Autor: zuko / Shark von Cygnus (shark_at_post.pl)
Data: Tue 24 Oct 2000 - 16:39:34 MET DST
On Sat, 21 Oct 2000 00:10:38 +0200, "Grzegorz Kurczyk"
<control_at_post.pl> wrote:
>No chyba jednak żyję na "innym świecie", bo żadnemu ze swoich klientów nie
>odmówiłem pomocy w przypadku kłopotów z zakupionym u mnie oprogramowaniem.
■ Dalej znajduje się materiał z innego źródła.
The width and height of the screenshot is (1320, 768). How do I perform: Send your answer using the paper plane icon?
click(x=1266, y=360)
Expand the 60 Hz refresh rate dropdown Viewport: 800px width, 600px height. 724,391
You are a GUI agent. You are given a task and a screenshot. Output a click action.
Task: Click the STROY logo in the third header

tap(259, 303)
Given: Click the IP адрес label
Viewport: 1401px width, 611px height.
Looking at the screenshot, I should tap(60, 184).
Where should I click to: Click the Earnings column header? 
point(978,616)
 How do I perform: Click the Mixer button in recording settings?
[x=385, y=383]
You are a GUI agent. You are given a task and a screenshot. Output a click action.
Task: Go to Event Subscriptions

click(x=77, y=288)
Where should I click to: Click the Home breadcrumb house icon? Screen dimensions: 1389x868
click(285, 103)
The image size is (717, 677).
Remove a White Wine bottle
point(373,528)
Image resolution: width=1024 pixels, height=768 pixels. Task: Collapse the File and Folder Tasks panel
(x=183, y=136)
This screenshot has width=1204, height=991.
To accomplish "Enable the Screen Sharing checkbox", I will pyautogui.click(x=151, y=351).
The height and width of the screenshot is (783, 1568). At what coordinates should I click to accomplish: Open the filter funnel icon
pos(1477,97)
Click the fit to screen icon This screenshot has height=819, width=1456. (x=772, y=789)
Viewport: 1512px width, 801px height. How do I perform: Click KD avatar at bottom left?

>Swoje programy też zabezpieczam dyskietką kluczową oczywiście umożliwiającą
>wycofanie klucza na dyskietkę. Klucz po przeniesieniu na HDD jest odporny na
>defragmentację. Na wypadek awarii dysku lub innych wypadków losowych klient
>ma na dyskietce zapasowe "klucze". A w przypadku uszkodzenia dyskietki
>kluczowej nie robię rzadnych ceregieli. Klient wysyła mi uszkodzoną
>dyskietkę, a ja odsyłam mu sprawną. Wydaje mi się, że jest to tylko kwestia
>solidności firmy.
Zgadza sie i zyczyc tylko kazdemu takiej wlasnie firmy.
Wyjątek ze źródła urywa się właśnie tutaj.